**AIM OF THE EXERCISE:** Among the lines below, the one containing "Given: Click the Strava Viewer project title" opens the range and the one containing "Given: Select the BLACK/GRAY color value" closes it. Print that range exactly, without the pictures.

**EXTRACTED INFORMATION:**
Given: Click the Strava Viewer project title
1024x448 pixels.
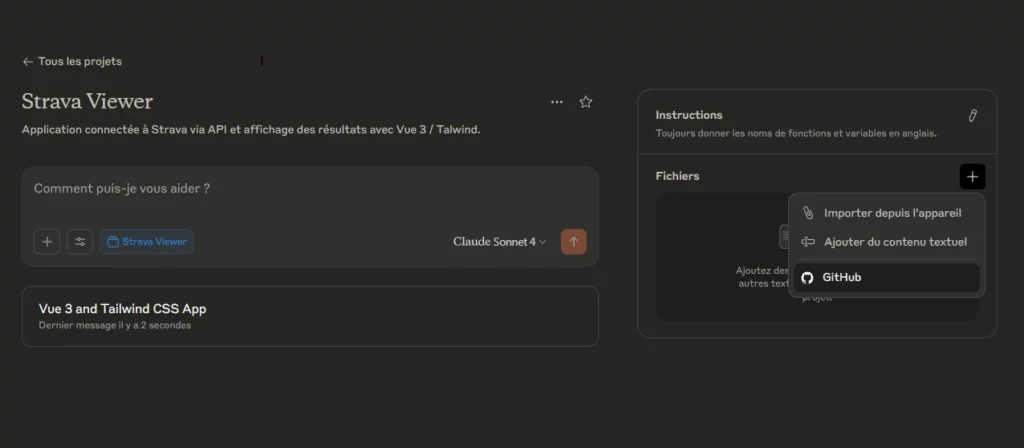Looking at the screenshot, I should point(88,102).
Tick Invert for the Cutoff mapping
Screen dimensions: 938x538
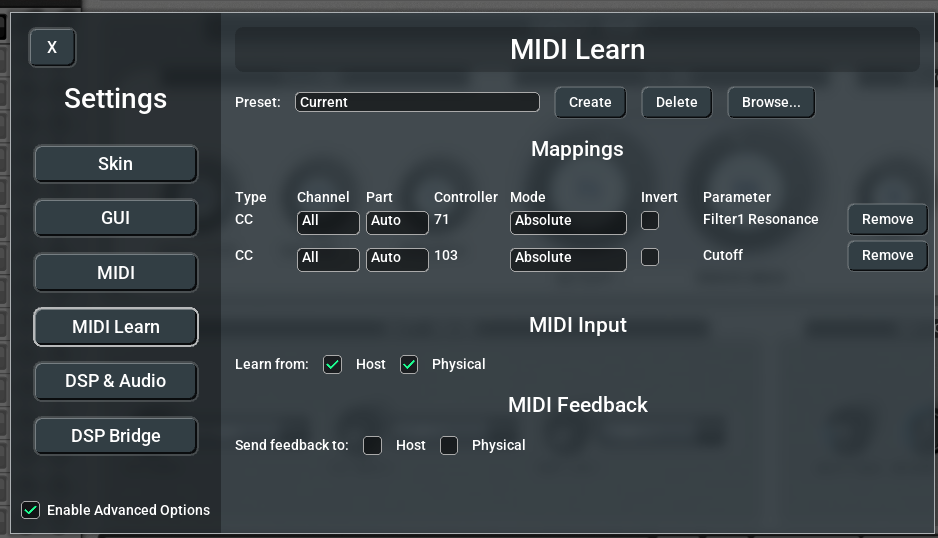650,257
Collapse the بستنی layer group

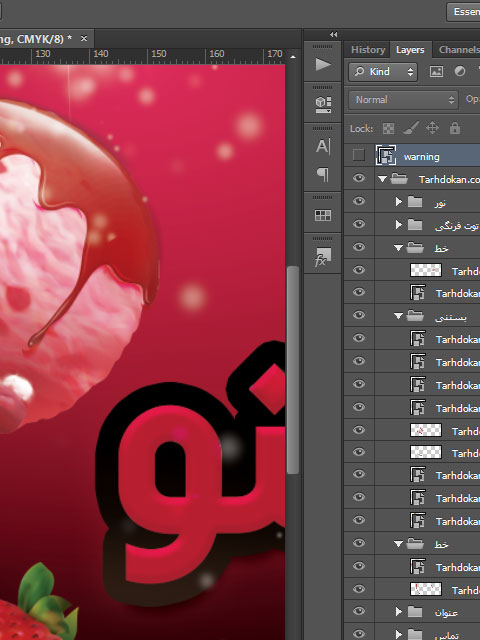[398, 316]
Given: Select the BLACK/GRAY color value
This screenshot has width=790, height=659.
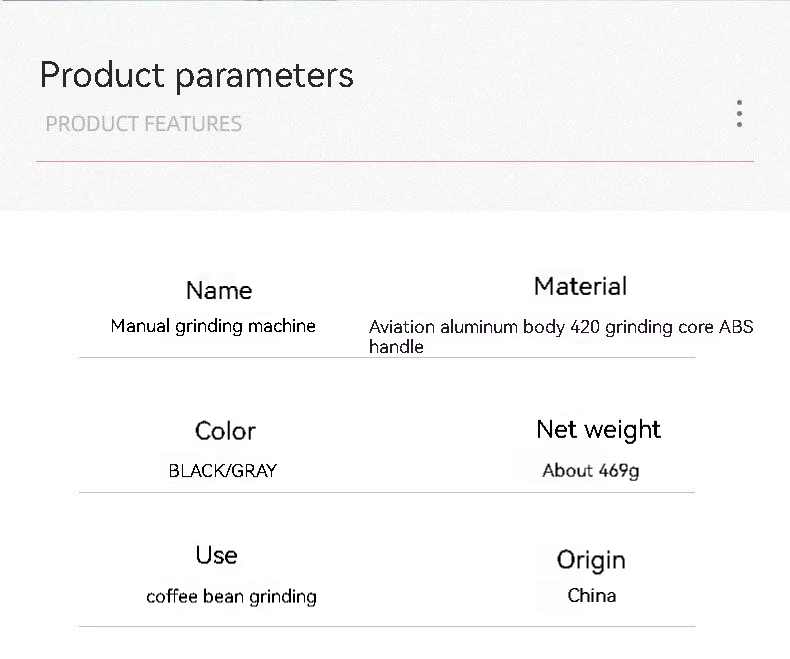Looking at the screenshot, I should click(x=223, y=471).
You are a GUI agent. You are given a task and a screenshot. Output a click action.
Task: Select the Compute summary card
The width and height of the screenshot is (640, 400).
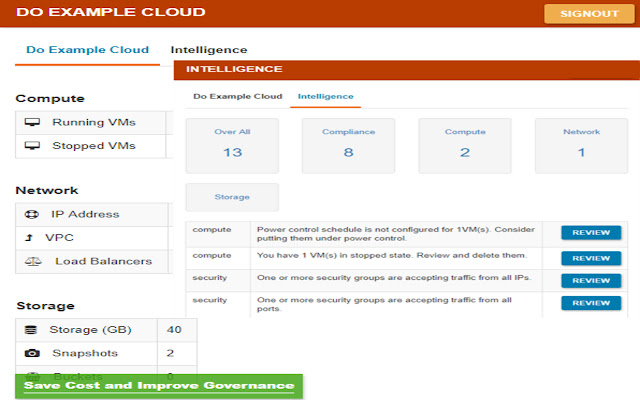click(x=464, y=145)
--
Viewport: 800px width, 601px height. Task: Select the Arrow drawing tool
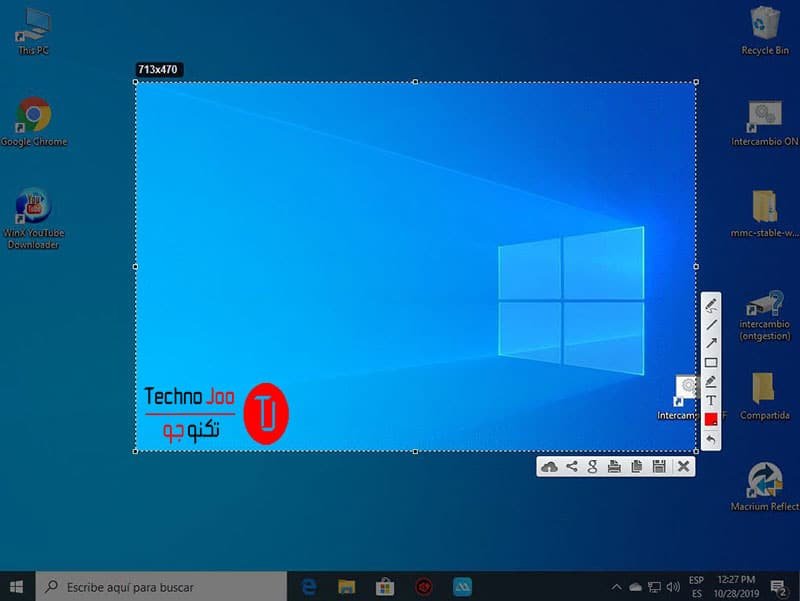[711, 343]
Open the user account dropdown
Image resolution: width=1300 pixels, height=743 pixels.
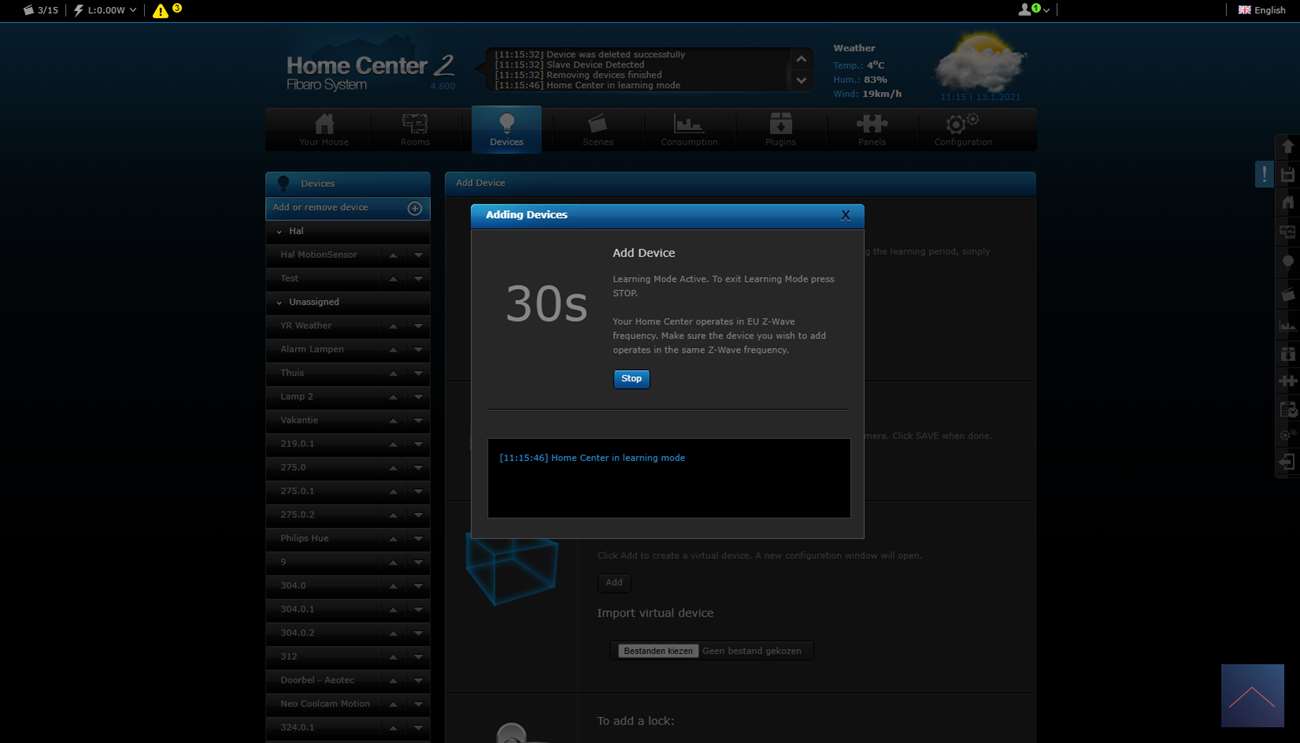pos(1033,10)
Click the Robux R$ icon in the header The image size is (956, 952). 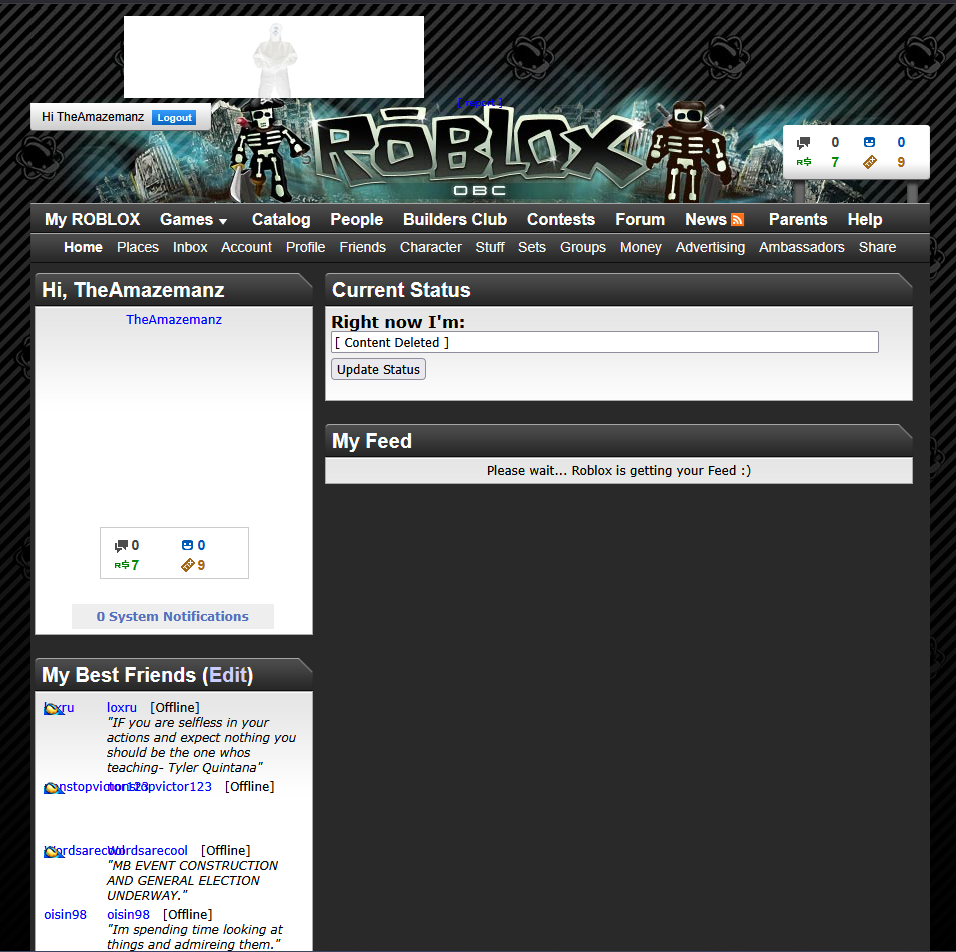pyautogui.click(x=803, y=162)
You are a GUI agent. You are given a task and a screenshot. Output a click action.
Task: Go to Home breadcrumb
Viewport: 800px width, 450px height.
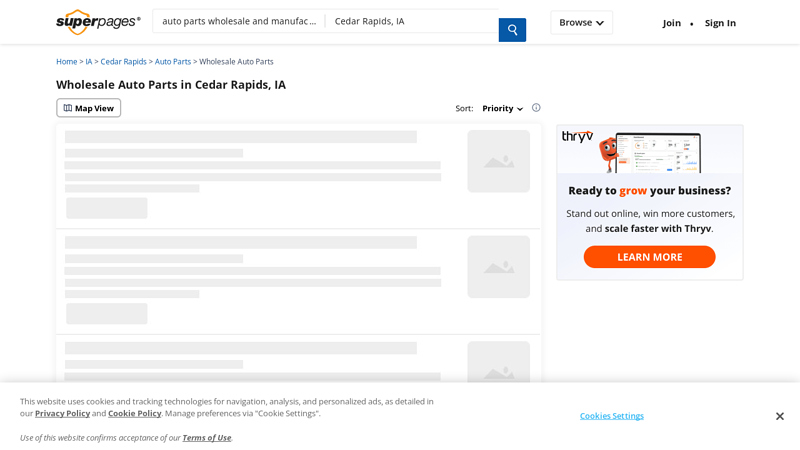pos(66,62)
...
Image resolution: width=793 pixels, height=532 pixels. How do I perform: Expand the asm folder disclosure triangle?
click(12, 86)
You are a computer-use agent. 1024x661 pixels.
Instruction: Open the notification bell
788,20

**SOLUTION FOR THIS EXERCISE:**
Given: Click the Strava Viewer project title
1024x448 pixels.
Looking at the screenshot, I should point(88,102).
Tick Invert for the Cutoff mapping
Screen dimensions: 938x538
650,257
Collapse the بستنی layer group

[398, 316]
Given: Select the BLACK/GRAY color value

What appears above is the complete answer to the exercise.